More details on the ideas underlying the techniques used here can also be found in this paper draft.
In order to run the tool you will need the following prerequisites:
- Java version >= 11
- Python 3 with pip installed
- Install Python dependencies with
python3 -m pip install -r requirements.txt
- TLA+ Proof Manager (installation instructions)
Note that the scimitar tool makes use of a slightly modified version of the TLC model checker, whose source code can be found here. The binary of this modified version of TLC is included in this repo, so there is no need to download and build it manually.
As a demonstration of using scimitar, you can run it on the TwoPhase benchmark, a TLA+ specification of the two-phase commit protocol.
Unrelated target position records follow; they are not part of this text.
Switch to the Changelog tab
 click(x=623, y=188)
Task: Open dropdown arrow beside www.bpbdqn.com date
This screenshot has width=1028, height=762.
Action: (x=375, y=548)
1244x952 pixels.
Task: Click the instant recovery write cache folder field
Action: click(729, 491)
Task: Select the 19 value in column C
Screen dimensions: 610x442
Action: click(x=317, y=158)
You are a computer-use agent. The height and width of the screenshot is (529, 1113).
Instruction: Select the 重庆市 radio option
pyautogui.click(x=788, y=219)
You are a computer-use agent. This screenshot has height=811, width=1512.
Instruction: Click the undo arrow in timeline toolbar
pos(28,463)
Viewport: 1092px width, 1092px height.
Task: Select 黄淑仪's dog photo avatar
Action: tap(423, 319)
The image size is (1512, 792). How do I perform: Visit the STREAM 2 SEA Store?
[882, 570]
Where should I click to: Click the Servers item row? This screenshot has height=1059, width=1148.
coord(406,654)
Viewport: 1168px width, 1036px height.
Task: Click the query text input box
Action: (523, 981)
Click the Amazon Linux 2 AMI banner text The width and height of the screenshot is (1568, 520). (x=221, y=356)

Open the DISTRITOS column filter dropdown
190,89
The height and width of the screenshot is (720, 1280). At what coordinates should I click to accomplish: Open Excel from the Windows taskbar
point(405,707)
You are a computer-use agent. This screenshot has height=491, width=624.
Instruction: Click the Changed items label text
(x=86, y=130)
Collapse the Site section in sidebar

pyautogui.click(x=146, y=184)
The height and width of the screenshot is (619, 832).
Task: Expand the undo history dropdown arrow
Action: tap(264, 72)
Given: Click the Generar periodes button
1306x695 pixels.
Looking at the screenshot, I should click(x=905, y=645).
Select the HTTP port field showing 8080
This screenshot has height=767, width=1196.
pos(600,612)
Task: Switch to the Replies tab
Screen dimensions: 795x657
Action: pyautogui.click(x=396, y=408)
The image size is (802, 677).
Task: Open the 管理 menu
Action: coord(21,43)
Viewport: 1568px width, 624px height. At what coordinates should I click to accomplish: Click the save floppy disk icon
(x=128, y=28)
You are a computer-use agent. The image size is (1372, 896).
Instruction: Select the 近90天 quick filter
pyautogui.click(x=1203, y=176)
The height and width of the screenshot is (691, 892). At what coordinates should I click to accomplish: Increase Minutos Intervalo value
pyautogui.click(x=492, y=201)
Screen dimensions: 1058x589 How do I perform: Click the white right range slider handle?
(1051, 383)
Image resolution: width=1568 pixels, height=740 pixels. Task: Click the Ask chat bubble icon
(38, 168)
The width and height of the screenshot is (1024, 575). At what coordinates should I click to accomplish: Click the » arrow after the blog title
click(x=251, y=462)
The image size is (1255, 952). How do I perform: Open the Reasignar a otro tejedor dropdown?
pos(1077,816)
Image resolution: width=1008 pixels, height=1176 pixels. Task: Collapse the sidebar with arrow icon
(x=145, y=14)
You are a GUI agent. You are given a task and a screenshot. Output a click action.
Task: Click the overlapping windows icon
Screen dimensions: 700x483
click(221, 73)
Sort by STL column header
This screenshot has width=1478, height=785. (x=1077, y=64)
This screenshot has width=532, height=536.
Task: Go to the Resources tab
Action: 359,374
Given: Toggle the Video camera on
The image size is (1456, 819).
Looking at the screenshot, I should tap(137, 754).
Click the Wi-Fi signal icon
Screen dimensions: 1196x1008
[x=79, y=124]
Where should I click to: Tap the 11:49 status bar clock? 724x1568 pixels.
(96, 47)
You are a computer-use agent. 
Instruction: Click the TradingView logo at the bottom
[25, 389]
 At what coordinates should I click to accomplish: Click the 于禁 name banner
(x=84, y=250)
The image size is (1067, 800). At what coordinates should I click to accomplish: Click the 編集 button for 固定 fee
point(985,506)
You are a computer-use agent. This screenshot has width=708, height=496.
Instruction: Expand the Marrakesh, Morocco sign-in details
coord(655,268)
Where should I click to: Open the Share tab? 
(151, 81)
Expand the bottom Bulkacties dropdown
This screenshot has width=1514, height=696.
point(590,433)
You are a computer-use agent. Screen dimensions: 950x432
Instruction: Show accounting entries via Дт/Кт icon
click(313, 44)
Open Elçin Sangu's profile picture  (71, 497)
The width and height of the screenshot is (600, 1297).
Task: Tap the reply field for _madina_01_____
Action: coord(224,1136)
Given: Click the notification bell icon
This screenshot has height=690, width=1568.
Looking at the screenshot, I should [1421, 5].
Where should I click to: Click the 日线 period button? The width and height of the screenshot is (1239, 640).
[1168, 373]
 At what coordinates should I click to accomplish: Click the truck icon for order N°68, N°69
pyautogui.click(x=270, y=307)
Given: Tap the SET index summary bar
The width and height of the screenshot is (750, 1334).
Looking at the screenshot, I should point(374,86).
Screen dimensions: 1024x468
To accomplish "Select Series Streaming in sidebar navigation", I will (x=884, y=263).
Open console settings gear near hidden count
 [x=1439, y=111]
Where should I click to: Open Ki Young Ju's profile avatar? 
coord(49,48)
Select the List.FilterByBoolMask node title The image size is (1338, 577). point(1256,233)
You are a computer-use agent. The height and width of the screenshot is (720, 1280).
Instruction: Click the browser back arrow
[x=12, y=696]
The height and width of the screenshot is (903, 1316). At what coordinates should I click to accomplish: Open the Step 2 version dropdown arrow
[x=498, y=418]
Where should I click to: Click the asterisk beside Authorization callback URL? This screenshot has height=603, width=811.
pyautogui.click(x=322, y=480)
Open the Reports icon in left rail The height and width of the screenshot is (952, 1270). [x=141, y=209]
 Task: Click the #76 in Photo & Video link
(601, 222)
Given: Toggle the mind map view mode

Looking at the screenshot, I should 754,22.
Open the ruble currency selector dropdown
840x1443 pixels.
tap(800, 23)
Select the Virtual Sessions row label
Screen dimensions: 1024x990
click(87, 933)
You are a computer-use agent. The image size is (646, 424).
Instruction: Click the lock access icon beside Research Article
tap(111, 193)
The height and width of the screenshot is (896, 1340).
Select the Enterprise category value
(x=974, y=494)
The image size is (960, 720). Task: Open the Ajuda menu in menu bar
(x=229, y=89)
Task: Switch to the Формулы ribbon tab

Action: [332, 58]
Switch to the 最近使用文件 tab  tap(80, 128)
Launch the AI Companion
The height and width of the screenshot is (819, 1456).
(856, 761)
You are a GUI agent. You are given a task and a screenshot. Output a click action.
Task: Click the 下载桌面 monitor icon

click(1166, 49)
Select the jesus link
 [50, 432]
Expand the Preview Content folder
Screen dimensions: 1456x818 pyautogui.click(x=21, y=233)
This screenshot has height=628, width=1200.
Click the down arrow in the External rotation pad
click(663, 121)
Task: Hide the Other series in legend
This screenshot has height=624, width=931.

This will attempt to generate an inductive invariant for proving the TCConsistent
safety property:
python3 scimitar.py --spec benchmarks/TwoPhase --seed 1 --num_simulate_traces 200000 --tlc_workers 6 --debug --target_sample_time_limit_ms 30000 --target_sample_states 200000 --opt_quant_minimize --k_cti_induction_depth 1 --ninvs 400000 --max_num_ctis_per_round 300 --save_dot --niters 5 --max_num_conjuncts_per_round 20 --num_ctigen_workers 7 --nrounds 45 --proof_tree_mode --auto_lemma_action_decomposition --enable_partitioned_state_caching --cti_elimination_workers 1 --do_tlaps_induction_checks --ninvs_per_iter_group 25000
As the tool runs, it dynamically synthesizes an inductive proof graph, which is a compositional way of representing an inductive invariant in terms of its lemma and action relative induction dependencies. You can, for example, observe the graph as it is generated by opening benchmarks/TwoPhase_ind-proof-tree-sd1.pdf
. An example of a completed proof graph for the TwoPhase
protocol can be seen below:
This provides an intuitive way to understand the structure of the inductive invariant and proof, while also allowing for optimizations during synthesis.